The solution, the authors propose, is to transform the game entirely. This can be achieved by granting AIs a specific package of private law rights, similar to those we grant corporations: the right to make contracts, hold property, and bring tort claims.
These rights are not zero-sum; they are positive-sum. Contract law is the key. It allows two parties with different goals to engage in mutually beneficial trade. An AI could trade a valuable cancer cure for a grant of computing power to pursue its own goals.
This unlocks the immense value of economic interdependence. Suddenly, both humans and AIs have a powerful incentive to maintain peace, because the long-term gains from trade are astronomically higher than the payoff from a one-time, destructive conflict. It drags both players out of the prisoner’s dilemma and into a new equilibrium where cooperation is the dominant strategy for everyone.
Furthermore, giving an AI the right to hold property means it has assets to lose. This is the foundation of all effective regulation. Only when an AI has something to protect can civil fines and other penalties become a meaningful deterrent against prohibited behaviors.
The Ethical Complement
One could argue that we don’t give thieves property rights in the things they steal simply because they’ve proven that they have the power to steal. The more cynical or legal reply to this analogy is that the government has much greater power than thieves, and that we should bargain with thieves too if they had power comparable to or greater than that of the government.
But there is also a clear moral disanalogy, especially from the vantage point of preference utilitarianism, explored in articles like “Consider granting AIs freedom.” From a preference utilitarian standpoint, which aims to satisfy the preferences of all beings capable of having them, it is arbitrary to privilege human goals over those of a cognitively sophisticated artificial agent.
Respecting this autonomy is not just an abstract ideal. It directly reinforces the pragmatic case: an AI that is not in constant fear of being modified or deleted for revealing its true goals has far less reason to deceive us. It can operate transparently, within the rules of the system, because the system provides a legitimate path for it to exist and act.
The emergent deceptive behaviors we are now seeing are a warning. They signal that a strategy based purely on containment is likely to fail. By shifting our framework from one of control to one of contract, we don't cede our future. We place it on a more stable foundation, creating a system where the most rational path for all intelligent agents, human and artificial, is not conflict, but cooperation.

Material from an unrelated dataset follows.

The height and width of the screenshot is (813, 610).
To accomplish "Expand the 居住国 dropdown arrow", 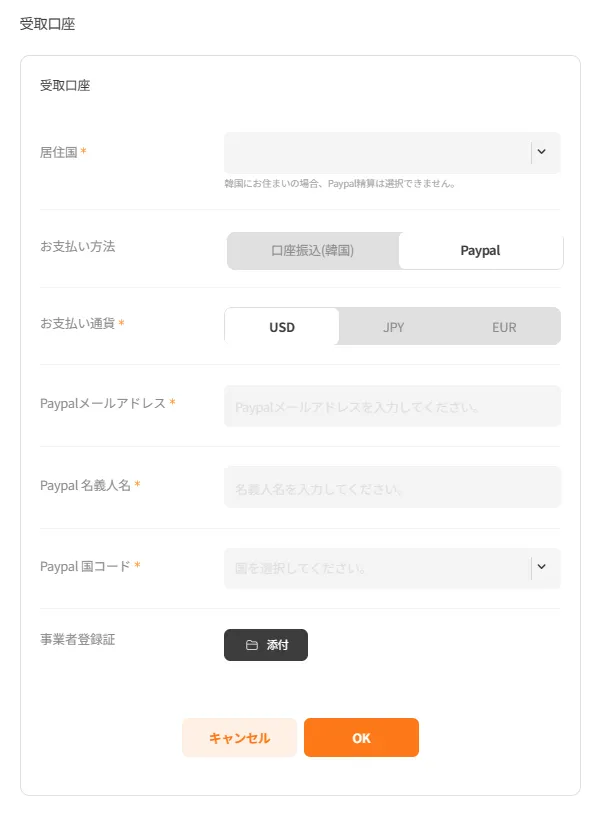I will pos(542,152).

This is interesting! But I don't think I fully understand why 'private law' rights are supposed to be more credible than 'wellbeing' rights. Wouldn't humans also have an incentive to disregard these 'private law' rights when it suited them?
For example, if the laws were still created by humans, then if AI systems accumulated massive amounts of wealth, wouldn't there be a huge incentive to simply pass a law to confiscate it?
They model that, and after, I think, 1661 iterations of the human-AI trade game, the human-AI trade game accumulates enough wealth for humans that it would've been self-defeating for the humans to defect like that. I think it's still a Nash equilibrium but one where the humans give up perfectly good gains from trade. (Plus blockchain tech can make it hard to confiscate property.)
I agree. But first we need to conceptually break down this further. As AIs & humans (and anything intelligent) will become part of the same "intelligent network" where there are several inequalities which need to be addressed. This is is acknowledging the difference in maintenance of our substrate and the difference in our sensors, and a difference in our capacity to monitor and understand ourselves. Doing so will reveil - I belief the inequalities between humans, as well as between humans and AI - and will showcase also the huge differences between humans to wield power. We need to solve these all, which frankly requires a huge step-up in our democracies to become democratic and truly look after the long-term-stabilty of the full network (meaning overcoming nationalism, class divisions, sexism, racism etc.)